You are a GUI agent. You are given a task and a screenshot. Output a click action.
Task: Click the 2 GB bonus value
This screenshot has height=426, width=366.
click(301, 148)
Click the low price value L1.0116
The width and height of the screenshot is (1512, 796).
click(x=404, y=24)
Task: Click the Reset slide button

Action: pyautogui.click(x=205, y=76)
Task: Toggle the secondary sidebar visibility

—————

Stated problem =
Reproduce every line of the material above, requests included, and shift each coordinate in the answers by adding 139 to it.

Answer to the task =
You are a GUI agent. You are given a task and a screenshot. Output a click action.
Task: Click the 2 GB bonus value
This screenshot has height=426, width=366.
click(440, 287)
Click the low price value L1.0116
The width and height of the screenshot is (1512, 796).
click(x=543, y=163)
Task: Click the Reset slide button

Action: pyautogui.click(x=344, y=215)
Task: Toggle the secondary sidebar visibility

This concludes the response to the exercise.